# Your instructions
Below is a listing to write out in full, exactly as given, without its pictures.

++++++

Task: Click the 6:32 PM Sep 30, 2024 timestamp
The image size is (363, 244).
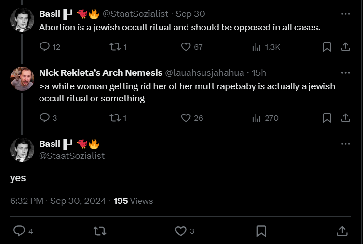Action: point(58,201)
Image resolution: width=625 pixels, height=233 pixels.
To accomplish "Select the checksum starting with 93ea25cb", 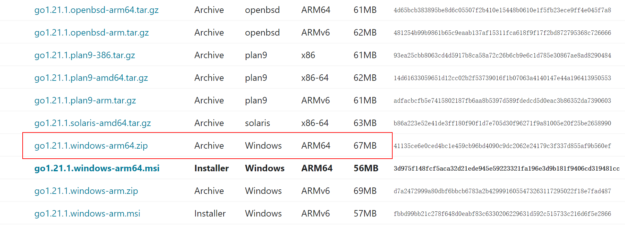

++++++

# Task response
Task: Click the 6:32 PM Sep 30, 2024 timestamp
The image size is (363, 244).
Action: point(58,201)
Image resolution: width=625 pixels, height=233 pixels.
To accomplish "Select the checksum starting with 93ea25cb", 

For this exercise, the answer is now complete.